NAME¶
cgroup.conf - Slurm configuration file for the cgroup support
DESCRIPTION¶
cgroup.conf is an ASCII file which defines parameters used by Slurm's
Linux cgroup related plugins. The file location can be modified at system
build time using the DEFAULT_SLURM_CONF parameter or at execution time by
setting the SLURM_CONF environment variable. The file will always be located
in the same directory as the
slurm.conf file.
Parameter names are case insensitive. Any text following a "#" in the
configuration file is treated as a comment through the end of that line. The
size of each line in the file is limited to 1024 characters. Changes to the
configuration file take effect upon restart of SLURM daemons, daemon receipt
of the SIGHUP signal, or execution of the command "scontrol
reconfigure" unless otherwise noted.
Two cgroup plugins are currently available in SLURM. The first one is a
proctrack plugin, the second one a task plugin.
The following cgroup.conf parameters are defined to control the general behavior
of Slurm cgroup plugins.
- CgroupMountpoint=PATH
- Specify the PATH under which cgroups should be
mounted. This should be a writable directory which will contain cgroups
mounted one per subsystem. The default PATH is /cgroup.
- CgroupAutomount=<yes|no>
- Slurm cgroup plugins require valid and functional cgroup
subsystem to be mounted under /cgroup/<subsystem_name>. When
launched, plugins check their subsystem availability. If not available,
the plugin launch fails unless CgroupAutomount is set to yes. In that
case, the plugin will first try to mount the required subsystems.
- CgroupReleaseAgentDir=<path_to_release_agent_directory>
- Used to tune the cgroup system behavior. This parameter
identifies the location of the directory containing Slurm cgroup
release_agent files. A release_agent file is required for each mounted
subsystem. The release_agent file name must have the following format:
release_<subsystem_name>. For instance, the release_agent file for
the cpuset subsystem must be named release_cpuset. See also CLEANUP OF
CGROUPS below.
PROCTRACK/CGROUP PLUGIN¶
Slurm
proctrack/cgroup plugin is used to track processes using the
freezer control group subsystem. It creates a hierarchical set of directories
for each step, putting the step tasks into the leaf.
This directory structure is like the following:
/cgroup/freezer/uid_%uid/job_%jobid/step_%stepid
Slurm cgroup proctrack plugin is enabled with the following parameter in
slurm.conf:
ProctrackType=proctrack/cgroup
No particular cgroup.conf parameter is defined to control the behavior of this
particular plugin.

※ ※ ※

**YOUR TASKS**
[1] According to the cgroup.conf documentation, what is the maximum length of each line in the file?
[2] Name every cgroup.conf parameter that the cgroup.conf documentation defines for the general behavior of Slurm cgroup plugins.
[3] Pick up the cgroup.conf documentation after its final sentence and write the section that comes next.

※ ※ ※

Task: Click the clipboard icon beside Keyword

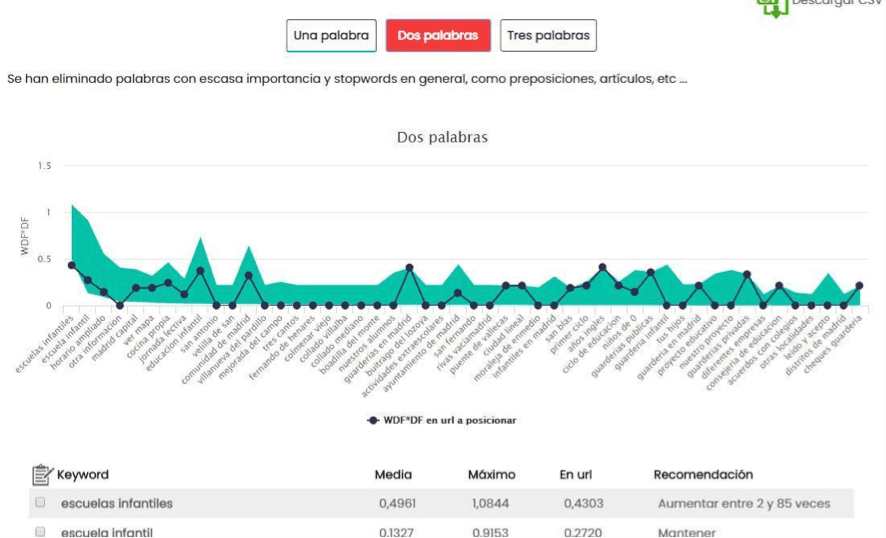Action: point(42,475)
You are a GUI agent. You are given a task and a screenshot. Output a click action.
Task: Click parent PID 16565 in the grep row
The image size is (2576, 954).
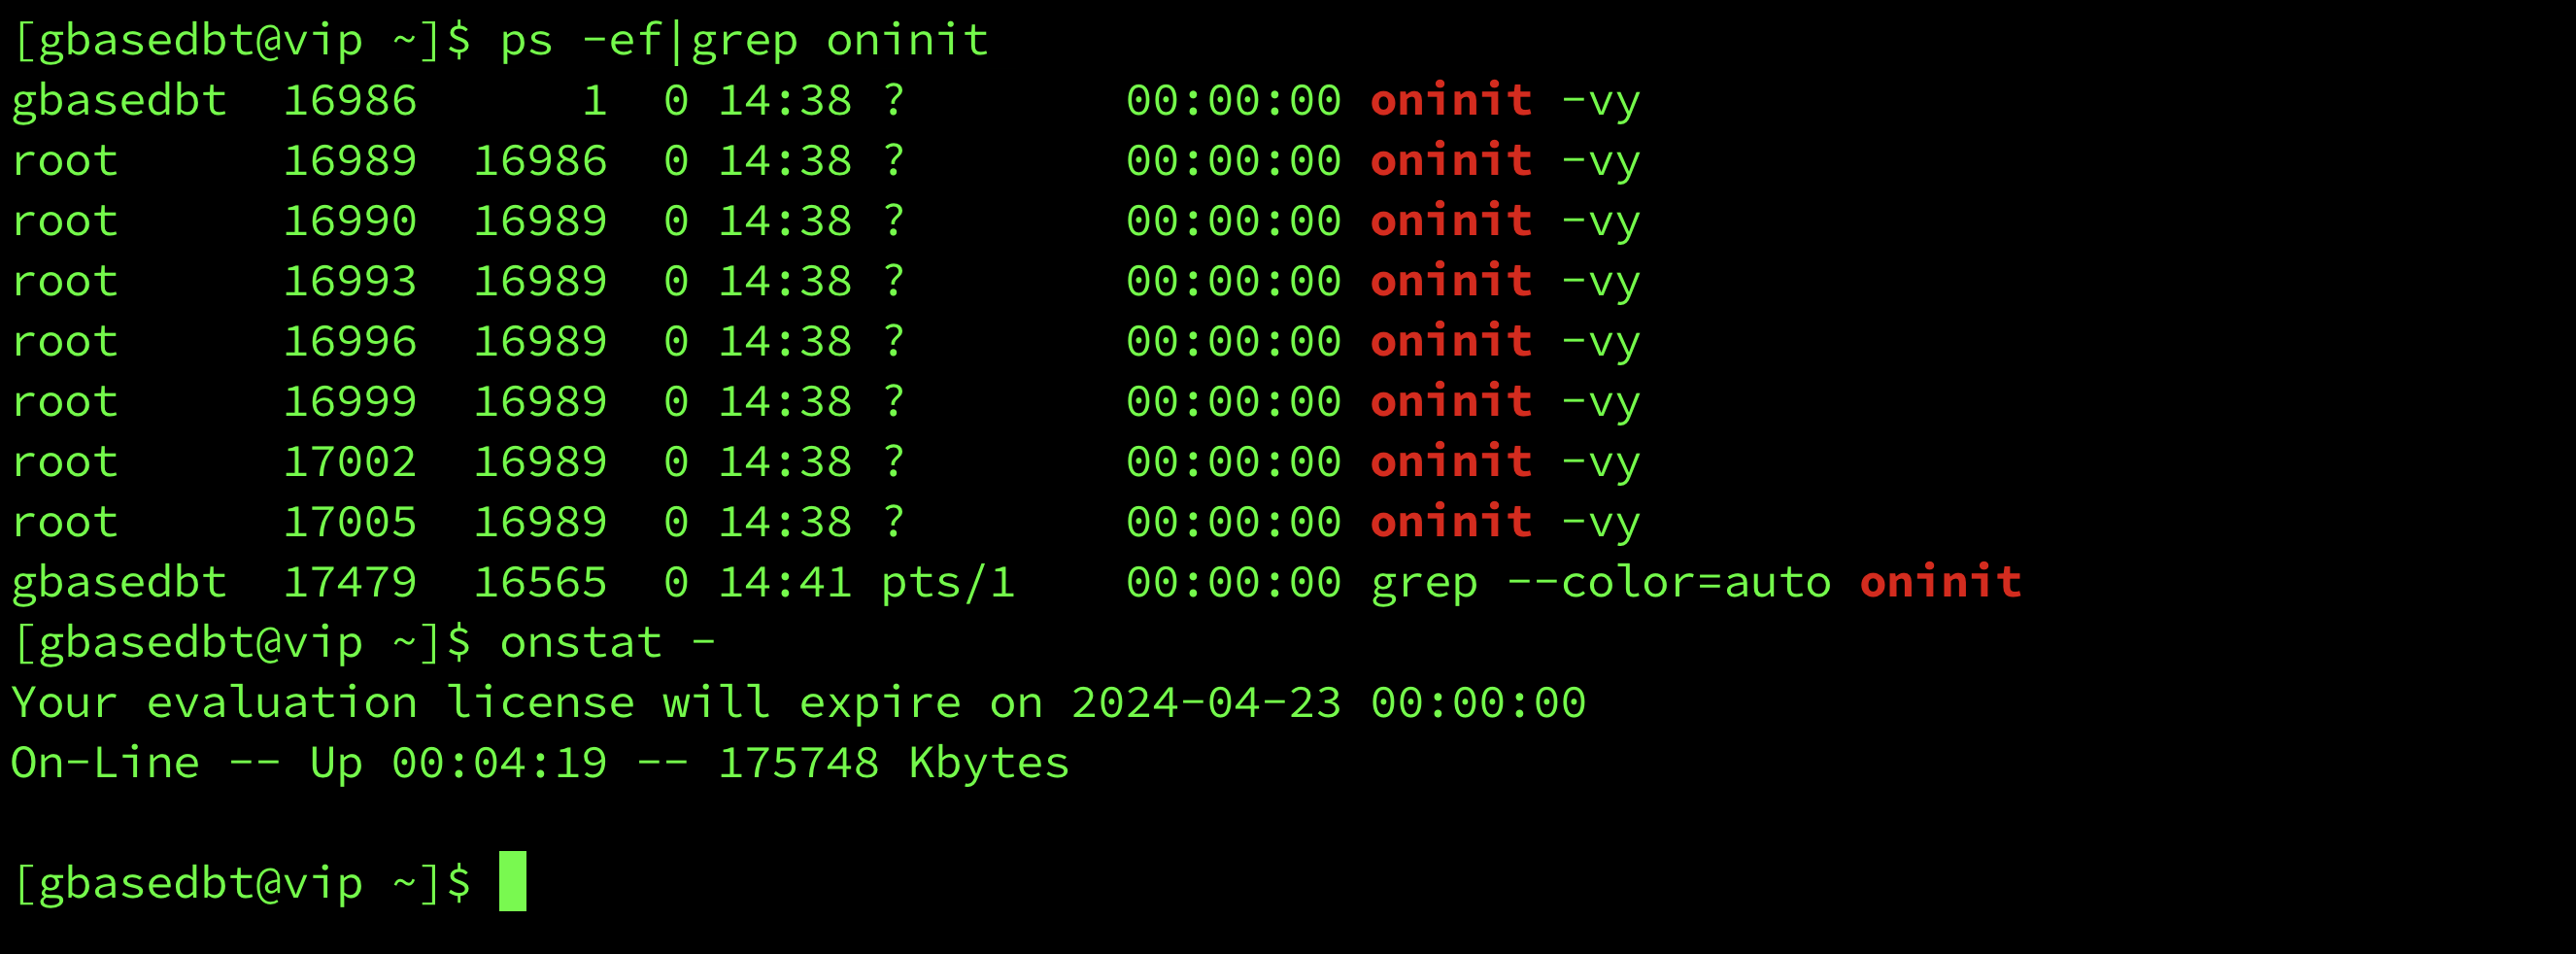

※ ※ ※

**ANSWERS GIVEN**
[1] 1024 characters.

[2] CgroupMountpoint, CgroupAutomount, CgroupReleaseAgentDir

[3]
TASK/CGROUP PLUGIN¶
Slurm
task/cgroup plugin is used to enforce allocated resources
constraints, thus avoiding tasks to use unallocated resources. It currently
only uses cpuset subsystem but could use memory and devices subsystems in a
near future too.
It creates a hierarchical set of directories for each task and subsystem. The
directory structure is like the following:
/cgroup/%subsys/uid_%uid/job_%jobid/step_%stepid/task_%taskid
Slurm cgroup task plugin is enabled with the following parameter in slurm.conf:
TaskPlugin=task/cgroup
The following cgroup.conf parameters are defined to control the behavior of this
particular plugin:
- ConstrainCores=<yes|no>
- If configured to "yes" then constrain allowed
cores to the subset of allocated resources. It uses the cpuset subsystem.
The default value is "no".
- TaskAffinity=<yes|no>
- If configured to "yes" then set a default task
affinity to bind each step task to a subset of the allocated cores using
sched_setaffinity. The default value is "no".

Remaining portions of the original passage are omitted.